*Task goal*. Leaving out every image, restate all the records word for word.

*Record set*.
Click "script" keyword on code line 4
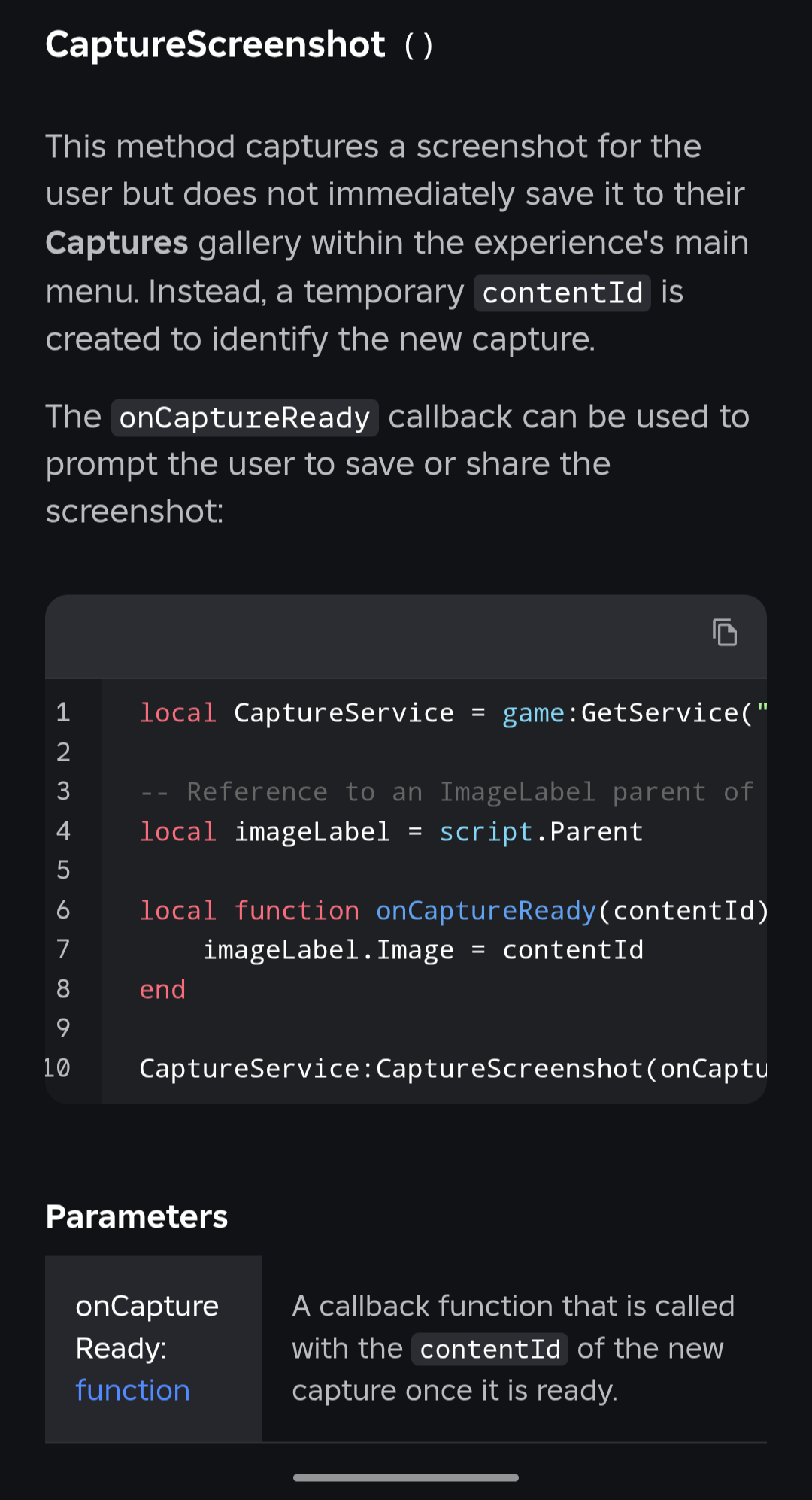Viewport: 812px width, 1500px height. [486, 831]
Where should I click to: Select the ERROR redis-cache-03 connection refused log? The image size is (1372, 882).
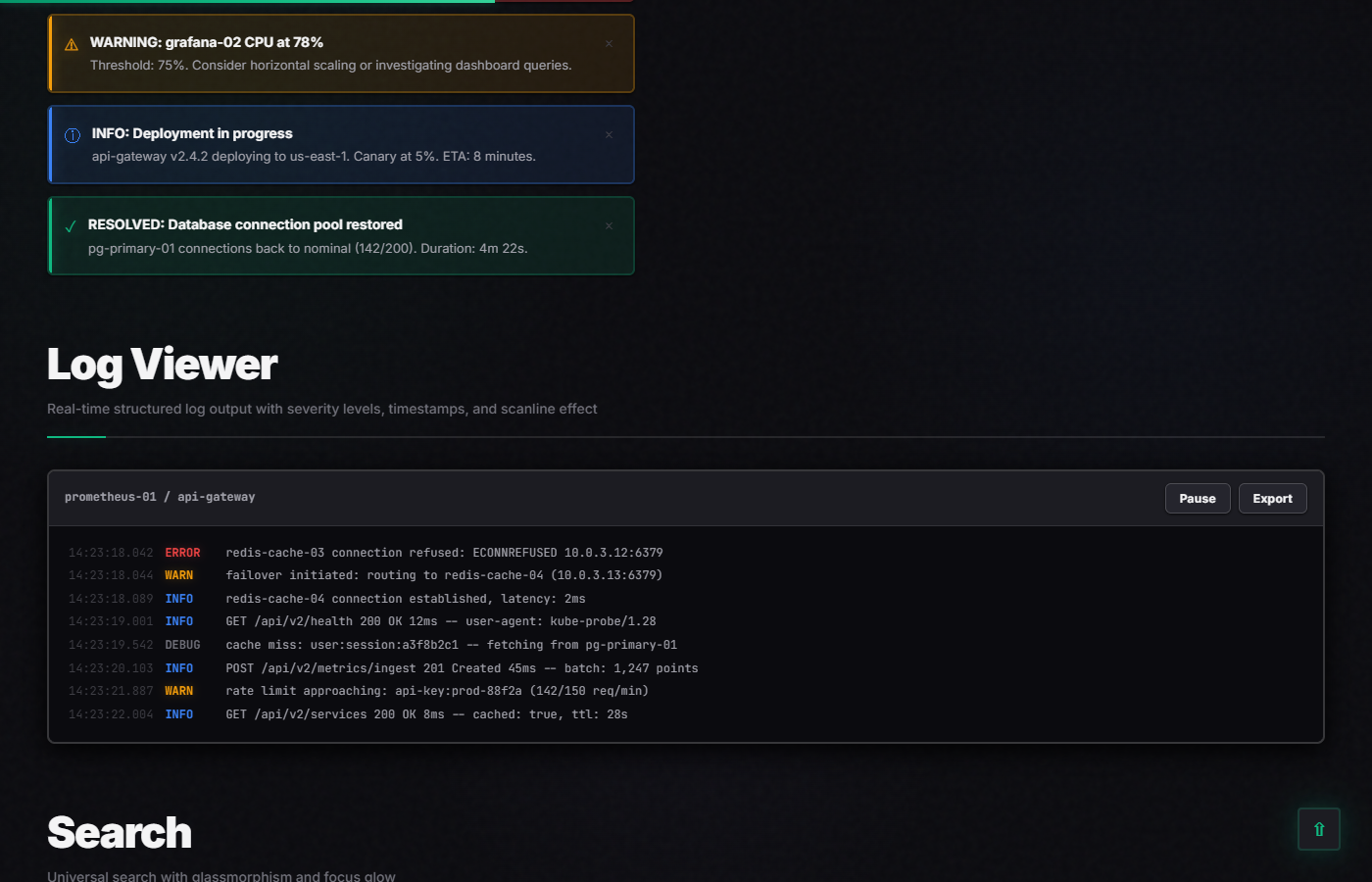point(444,553)
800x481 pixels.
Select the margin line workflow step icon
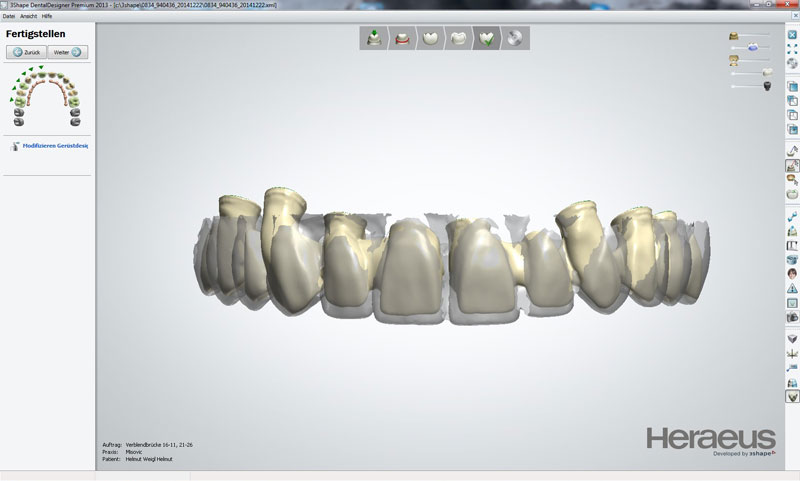pos(402,39)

*Finished exercise*.
Click "script" keyword on code line 4
Viewport: 812px width, 1500px height. [486, 831]
Where should I click to: Select the ERROR redis-cache-03 connection refused log? The image size is (1372, 882).
point(444,553)
800x481 pixels.
Select the margin line workflow step icon
pos(402,39)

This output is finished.